--- INPUT RECORDS ---
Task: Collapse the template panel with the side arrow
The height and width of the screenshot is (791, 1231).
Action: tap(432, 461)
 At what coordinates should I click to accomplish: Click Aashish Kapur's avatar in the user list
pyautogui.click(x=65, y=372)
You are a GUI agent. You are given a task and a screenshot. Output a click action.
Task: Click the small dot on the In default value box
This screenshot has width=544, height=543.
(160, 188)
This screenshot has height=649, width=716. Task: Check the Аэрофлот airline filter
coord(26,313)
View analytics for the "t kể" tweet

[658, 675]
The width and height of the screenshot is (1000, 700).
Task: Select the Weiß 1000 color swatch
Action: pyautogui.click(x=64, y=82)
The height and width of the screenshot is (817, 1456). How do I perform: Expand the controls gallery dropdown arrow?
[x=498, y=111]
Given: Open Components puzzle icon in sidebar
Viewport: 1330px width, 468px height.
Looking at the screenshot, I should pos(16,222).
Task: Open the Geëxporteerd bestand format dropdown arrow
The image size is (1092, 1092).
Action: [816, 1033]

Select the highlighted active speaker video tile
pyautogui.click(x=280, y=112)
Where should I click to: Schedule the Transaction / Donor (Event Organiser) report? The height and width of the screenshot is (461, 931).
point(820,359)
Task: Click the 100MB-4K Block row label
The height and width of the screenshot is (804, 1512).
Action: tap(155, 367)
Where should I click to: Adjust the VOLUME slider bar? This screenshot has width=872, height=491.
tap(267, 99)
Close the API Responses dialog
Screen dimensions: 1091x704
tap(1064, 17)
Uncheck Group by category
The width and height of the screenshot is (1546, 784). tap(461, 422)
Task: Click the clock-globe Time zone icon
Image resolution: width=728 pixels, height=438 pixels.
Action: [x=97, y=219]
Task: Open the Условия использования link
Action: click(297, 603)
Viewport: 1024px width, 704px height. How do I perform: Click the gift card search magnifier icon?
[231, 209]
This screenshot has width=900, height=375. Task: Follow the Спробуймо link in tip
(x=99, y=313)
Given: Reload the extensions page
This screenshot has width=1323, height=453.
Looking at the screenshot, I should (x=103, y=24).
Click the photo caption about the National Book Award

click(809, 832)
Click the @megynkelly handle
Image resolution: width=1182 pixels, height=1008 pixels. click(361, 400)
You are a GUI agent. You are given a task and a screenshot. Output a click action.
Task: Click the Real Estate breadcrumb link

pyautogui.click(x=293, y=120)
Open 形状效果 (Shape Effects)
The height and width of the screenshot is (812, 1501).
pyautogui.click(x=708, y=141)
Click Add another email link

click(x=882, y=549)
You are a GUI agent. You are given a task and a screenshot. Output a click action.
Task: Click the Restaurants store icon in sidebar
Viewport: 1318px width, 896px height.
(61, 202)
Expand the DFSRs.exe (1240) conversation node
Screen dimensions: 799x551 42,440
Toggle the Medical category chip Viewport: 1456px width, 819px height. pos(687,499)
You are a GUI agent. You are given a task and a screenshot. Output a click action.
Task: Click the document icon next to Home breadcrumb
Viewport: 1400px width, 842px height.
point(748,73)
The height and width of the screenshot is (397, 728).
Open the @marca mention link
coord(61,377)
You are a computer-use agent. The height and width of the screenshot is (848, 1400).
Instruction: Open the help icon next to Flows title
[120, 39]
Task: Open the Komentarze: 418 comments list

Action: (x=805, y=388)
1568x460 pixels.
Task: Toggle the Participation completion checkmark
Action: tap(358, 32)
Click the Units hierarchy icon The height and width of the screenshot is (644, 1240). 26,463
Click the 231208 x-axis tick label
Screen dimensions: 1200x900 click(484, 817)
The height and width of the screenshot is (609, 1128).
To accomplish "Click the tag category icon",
---
> _THE TASK_: Can you write out the lines above without changing a word, starting at the line that contains "Task: Open the Geëxporteerd" and ending at the line that contains "Action: click(297, 603)", with both of those lines included?

> _FINISHED ANSWER_:
Task: Open the Geëxporteerd bestand format dropdown arrow
The image size is (1092, 1092).
Action: [816, 1033]

Select the highlighted active speaker video tile
pyautogui.click(x=280, y=112)
Where should I click to: Schedule the Transaction / Donor (Event Organiser) report? The height and width of the screenshot is (461, 931).
point(820,359)
Task: Click the 100MB-4K Block row label
The height and width of the screenshot is (804, 1512).
Action: tap(155, 367)
Where should I click to: Adjust the VOLUME slider bar? This screenshot has width=872, height=491.
tap(267, 99)
Close the API Responses dialog
Screen dimensions: 1091x704
tap(1064, 17)
Uncheck Group by category
The width and height of the screenshot is (1546, 784). tap(461, 422)
Task: Click the clock-globe Time zone icon
Image resolution: width=728 pixels, height=438 pixels.
Action: [x=97, y=219]
Task: Open the Условия использования link
Action: click(297, 603)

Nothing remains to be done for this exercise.